How To Tame Your Mind

Is it normal that our thoughts often turn to the negative, especially when we are meditating?

Do you ever feel that these negative thoughts come back even stronger after your mindfulness practice? Have you ever got annoyed with that and asked yourself what the point of all this is anyway? If so you are not alone. This happens to everybody!

But the question is, how can we deal with that nasty itch within and tame our minds?

Do any of the following situations sound familiar?

(I will just look randomly at zen meditation but the experiences are similar in other disciplines, like Sophrology.)

Situation 1:

You have made yourself comfortable, you have just started imagining the colour of the wind and you can almost feel it on your face, while looking at that breathtaking view you chose. You can feel your everyday thoughts fade away and your worries slide into the background. As you continue contemplating the colour of the wind, you begin to feel lighter in your upper body as if you were slowly taking off. And suddenly there it is: The annoying face of your colleague/boss/husband/wife/kid/parent etc. demanding something, arguing or being all kinds of nasty. And with just one image you crash back into your everyday self.

Situation 2:

You have finished your meditation or Sophro exercises. You feel all positive, relaxed and content. And two hours later, while randomly passing by a mirror and getting a glimpse of yourself you find you look all grumpy. Even worse, asking yourself why, you realise you have been planning revenge on the kid who stole a cookie from you in kindergarden for the last half hour! Ok, this is a slight exaggeration, but you get the gist.

What’s the point of mindfulness practices, if all the nasty rears its ugly head during or soon after we meditated?
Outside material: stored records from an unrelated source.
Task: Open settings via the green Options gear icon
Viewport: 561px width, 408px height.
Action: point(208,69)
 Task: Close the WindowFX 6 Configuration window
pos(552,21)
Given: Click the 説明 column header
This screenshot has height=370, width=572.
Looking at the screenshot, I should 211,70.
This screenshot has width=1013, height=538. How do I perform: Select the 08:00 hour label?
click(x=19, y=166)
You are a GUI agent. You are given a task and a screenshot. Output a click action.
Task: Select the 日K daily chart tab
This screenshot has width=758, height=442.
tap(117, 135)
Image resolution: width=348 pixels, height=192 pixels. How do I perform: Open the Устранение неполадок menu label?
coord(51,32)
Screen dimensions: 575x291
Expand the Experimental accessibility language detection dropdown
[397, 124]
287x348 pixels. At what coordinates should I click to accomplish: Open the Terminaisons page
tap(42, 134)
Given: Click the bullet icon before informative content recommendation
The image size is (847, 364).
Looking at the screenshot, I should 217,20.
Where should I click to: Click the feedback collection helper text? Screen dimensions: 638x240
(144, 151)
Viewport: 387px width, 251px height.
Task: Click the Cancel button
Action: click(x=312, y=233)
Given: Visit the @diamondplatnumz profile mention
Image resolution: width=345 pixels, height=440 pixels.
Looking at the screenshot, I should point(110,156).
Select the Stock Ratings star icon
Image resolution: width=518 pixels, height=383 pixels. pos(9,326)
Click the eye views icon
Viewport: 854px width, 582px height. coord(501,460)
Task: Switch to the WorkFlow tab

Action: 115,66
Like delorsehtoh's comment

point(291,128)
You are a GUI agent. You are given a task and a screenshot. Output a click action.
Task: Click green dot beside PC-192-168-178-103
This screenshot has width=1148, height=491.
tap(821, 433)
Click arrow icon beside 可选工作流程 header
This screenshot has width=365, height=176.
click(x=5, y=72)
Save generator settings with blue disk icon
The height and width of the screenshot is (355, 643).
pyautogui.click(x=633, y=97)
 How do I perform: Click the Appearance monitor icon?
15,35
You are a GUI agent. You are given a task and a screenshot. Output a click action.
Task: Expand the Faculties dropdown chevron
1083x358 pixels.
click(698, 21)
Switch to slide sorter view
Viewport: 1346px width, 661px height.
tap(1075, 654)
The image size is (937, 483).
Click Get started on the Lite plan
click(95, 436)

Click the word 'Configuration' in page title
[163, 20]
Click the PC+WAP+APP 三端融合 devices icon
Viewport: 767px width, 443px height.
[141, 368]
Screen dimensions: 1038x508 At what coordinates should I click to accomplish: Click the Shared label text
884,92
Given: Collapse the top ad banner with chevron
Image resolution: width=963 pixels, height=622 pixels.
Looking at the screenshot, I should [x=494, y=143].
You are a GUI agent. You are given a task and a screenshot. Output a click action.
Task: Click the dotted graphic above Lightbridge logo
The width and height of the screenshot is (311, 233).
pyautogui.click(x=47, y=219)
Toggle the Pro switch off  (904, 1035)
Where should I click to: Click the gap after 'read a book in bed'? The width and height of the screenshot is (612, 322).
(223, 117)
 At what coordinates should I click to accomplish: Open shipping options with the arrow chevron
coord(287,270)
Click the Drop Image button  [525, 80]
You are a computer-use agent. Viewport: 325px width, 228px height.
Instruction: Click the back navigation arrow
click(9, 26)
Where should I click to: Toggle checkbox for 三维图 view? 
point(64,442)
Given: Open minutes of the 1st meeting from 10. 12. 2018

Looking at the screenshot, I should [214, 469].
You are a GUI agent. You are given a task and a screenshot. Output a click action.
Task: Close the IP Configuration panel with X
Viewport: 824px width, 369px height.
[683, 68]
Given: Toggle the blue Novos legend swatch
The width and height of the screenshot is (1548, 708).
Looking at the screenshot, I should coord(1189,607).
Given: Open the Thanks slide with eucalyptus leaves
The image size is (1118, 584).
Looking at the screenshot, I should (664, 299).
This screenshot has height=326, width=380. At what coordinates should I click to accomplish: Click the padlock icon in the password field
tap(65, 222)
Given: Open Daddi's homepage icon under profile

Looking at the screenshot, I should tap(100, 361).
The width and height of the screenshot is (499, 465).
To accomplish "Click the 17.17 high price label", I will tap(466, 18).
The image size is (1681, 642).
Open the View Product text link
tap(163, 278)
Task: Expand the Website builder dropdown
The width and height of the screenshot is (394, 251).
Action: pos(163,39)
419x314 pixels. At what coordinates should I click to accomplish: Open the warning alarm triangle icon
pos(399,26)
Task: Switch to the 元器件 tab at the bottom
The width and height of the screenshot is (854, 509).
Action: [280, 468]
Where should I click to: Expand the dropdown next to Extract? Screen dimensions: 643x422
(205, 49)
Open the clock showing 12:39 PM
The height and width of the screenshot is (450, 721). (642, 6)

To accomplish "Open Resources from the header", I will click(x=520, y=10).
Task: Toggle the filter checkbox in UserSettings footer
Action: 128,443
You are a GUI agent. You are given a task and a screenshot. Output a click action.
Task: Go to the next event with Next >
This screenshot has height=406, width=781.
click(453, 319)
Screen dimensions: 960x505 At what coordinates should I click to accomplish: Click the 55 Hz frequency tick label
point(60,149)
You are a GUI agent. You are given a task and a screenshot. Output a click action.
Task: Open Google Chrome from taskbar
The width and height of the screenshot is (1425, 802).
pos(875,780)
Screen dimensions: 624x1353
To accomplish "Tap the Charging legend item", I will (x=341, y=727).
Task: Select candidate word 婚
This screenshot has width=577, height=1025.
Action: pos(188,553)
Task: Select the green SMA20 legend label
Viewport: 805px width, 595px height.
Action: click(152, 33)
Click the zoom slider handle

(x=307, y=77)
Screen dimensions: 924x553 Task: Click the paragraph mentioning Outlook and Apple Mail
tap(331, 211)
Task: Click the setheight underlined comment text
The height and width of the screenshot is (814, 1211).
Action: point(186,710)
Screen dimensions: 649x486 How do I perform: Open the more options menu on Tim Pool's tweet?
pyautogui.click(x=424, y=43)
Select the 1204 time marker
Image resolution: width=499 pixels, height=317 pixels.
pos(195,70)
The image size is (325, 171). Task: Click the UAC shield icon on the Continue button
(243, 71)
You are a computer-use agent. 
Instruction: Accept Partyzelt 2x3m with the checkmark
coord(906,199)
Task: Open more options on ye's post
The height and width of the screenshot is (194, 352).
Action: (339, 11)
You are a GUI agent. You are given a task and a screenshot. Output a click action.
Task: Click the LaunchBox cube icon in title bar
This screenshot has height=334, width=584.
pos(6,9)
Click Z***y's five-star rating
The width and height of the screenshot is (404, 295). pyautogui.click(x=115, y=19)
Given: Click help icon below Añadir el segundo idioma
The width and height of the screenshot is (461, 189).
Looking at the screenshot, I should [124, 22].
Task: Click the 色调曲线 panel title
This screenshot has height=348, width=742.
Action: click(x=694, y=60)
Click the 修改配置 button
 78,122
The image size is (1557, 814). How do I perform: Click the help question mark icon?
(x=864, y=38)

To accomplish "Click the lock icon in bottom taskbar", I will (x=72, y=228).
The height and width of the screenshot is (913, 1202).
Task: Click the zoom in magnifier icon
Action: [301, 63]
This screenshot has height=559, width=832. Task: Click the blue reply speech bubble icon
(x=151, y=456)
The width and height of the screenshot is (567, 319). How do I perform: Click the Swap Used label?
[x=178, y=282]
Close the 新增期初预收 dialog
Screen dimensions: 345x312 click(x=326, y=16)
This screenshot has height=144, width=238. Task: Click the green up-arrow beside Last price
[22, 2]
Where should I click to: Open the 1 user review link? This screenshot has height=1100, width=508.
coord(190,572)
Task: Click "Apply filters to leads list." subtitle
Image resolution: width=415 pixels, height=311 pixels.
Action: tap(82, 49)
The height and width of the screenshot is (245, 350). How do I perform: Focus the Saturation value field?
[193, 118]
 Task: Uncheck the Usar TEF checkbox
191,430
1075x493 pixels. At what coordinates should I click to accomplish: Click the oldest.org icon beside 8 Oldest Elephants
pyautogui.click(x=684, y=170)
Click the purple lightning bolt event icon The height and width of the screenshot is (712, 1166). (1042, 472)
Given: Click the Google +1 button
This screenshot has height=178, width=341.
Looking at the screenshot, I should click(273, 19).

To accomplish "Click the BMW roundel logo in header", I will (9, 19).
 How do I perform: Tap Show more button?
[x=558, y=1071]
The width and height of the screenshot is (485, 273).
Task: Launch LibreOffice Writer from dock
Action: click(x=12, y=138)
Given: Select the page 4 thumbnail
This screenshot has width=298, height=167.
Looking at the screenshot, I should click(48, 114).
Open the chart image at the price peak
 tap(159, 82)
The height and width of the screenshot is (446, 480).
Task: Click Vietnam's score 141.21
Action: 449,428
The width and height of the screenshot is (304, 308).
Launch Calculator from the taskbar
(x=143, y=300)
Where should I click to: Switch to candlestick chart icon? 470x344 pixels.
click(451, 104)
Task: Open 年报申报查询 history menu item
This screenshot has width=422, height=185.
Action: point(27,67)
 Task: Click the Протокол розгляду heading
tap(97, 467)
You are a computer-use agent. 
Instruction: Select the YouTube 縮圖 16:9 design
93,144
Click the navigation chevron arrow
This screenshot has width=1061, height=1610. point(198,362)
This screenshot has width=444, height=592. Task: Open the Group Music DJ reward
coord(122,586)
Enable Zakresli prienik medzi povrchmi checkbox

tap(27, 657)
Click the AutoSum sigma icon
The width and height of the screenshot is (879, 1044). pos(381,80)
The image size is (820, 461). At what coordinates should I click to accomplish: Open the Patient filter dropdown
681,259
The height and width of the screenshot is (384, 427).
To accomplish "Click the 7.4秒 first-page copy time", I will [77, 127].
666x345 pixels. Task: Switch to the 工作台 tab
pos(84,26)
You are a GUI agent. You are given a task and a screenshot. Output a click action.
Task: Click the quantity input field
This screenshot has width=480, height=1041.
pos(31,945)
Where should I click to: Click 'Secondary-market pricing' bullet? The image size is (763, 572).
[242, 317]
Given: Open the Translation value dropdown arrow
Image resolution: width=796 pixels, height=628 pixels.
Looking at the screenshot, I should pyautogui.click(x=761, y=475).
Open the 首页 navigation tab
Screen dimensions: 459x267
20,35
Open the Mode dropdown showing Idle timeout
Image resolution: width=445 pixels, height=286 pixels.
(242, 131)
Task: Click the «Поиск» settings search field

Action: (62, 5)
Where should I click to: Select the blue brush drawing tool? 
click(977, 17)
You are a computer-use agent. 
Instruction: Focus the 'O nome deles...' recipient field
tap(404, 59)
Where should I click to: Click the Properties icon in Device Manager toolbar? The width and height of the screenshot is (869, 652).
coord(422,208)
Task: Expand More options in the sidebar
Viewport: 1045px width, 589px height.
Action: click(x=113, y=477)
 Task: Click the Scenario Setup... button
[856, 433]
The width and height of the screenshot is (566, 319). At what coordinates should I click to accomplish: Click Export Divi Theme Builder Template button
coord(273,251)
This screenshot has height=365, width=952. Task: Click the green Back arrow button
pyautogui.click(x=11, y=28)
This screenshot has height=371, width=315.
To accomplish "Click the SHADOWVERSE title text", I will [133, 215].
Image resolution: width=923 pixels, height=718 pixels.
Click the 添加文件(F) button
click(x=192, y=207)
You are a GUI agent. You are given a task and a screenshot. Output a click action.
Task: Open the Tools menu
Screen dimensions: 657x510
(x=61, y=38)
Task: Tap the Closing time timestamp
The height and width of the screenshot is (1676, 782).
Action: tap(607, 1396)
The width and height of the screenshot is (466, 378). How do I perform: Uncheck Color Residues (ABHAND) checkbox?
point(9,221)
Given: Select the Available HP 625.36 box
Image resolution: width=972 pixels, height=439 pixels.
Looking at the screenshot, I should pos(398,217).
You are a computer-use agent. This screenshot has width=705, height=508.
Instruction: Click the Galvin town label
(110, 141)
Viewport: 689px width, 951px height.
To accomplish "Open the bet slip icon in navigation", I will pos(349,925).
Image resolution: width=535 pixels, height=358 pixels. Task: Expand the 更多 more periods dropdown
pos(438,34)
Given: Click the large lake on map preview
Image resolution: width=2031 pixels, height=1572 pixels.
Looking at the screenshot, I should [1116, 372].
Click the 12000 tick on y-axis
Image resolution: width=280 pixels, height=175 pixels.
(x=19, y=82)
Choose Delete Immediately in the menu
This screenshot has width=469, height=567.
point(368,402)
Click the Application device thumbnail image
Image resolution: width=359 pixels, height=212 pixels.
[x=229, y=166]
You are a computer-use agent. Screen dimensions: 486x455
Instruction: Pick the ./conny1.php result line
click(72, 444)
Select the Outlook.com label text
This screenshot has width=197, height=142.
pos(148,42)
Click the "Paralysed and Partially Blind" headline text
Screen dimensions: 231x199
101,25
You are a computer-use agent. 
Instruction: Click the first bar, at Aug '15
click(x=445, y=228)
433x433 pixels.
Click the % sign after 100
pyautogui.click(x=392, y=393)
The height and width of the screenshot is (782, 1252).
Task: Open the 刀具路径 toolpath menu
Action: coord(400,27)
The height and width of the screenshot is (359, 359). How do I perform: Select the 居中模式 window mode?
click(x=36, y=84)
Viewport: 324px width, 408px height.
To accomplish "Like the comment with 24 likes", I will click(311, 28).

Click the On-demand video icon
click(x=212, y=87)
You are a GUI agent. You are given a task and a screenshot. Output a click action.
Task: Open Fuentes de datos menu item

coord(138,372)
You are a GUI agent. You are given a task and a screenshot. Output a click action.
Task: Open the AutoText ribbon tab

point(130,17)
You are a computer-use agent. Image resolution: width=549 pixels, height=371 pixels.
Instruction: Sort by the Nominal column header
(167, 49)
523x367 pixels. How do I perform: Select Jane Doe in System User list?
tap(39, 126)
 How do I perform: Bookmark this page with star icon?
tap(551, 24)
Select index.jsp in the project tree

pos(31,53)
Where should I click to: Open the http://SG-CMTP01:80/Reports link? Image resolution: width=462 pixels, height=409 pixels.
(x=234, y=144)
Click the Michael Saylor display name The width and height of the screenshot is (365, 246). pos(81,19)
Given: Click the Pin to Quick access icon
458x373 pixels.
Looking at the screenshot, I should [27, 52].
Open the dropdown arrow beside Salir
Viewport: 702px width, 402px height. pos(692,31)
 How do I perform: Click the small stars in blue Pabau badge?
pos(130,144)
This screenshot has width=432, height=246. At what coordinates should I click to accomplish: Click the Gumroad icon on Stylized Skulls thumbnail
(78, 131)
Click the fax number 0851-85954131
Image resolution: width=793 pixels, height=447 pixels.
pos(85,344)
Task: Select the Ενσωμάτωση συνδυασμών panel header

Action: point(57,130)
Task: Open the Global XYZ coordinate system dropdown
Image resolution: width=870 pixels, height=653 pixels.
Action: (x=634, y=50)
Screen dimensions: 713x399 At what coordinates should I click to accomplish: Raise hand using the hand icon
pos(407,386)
Does the focus on the positive intensify negative thoughts or even make them more powerful?

The answer is simple!

Ask yourself honestly: Would you have even noticed those bad thoughts or their intensity if we you had not meditated before? The truth for most of us is that we wouldn’t have noticed or cared. We would have just continued our everyday lives with our grumpy tortured self, feeding our grudges and inner monsters. But with our mindfulness practice we now notice and care. We are able to observe them better, even be shocked by them and feel their impact on our well-being. We are now aware of them, can treat them and finally reign them in.

How to tame the mind?

  1. Repeat mindfulness practices

The mind loves habit and will protest if you dare to break it. So maybe your bad thoughts really do become more intense or frequent when you start practising Sophrology and mindfulness. But does that mean you should let them win? Would you let your new pet do its business all over your house, just because it didn’t understand the first time you tried to teach it? No! Presumably you would keep on teaching it until it understands and learns. The same goes for your mind. You have to repeatedly teach it until it learns!

  1. Be kind to yourself

If you get distracted by your inner monsters while practicing mindfulness, don’t get angry at yourself. Just smile, keep going or try some other time. Remember that this happens to everybody! It’s just human.

  1. Offer your mind a different, positive scenario

When you notice your inner monsters taking over and making you feel bad, put a positive thought or memory in their place. Find a situation, memory or dream that you love and call on it when you catch yourself going off at tangents. Try the following exercise and anchor a positve scenario:

Durartion: 5 minutes; Sophrology exercise: “Breathe In The Positive”
Audio – ‘ Breathe In The Positive’

Conclusion:

We all face disappointment, tough situations and difficult people every day. Some of them get stuck and haunt us, even when they are long gone. It is up to us to decide whether these thoughts are constructive and contribute to solving a problem or if they are just fragments that disturb our well-being. An untrained mind likes to indulge in the negative thought patterns we have become accustomed to. We can break these patterns by regularly practicing meditation, Sophrology and mindfulness, by being kind to ourselves and by offering our mind a postive picture to turn to. It might not shut our inner monsters up forever but it keeps them busy and makes us feel better!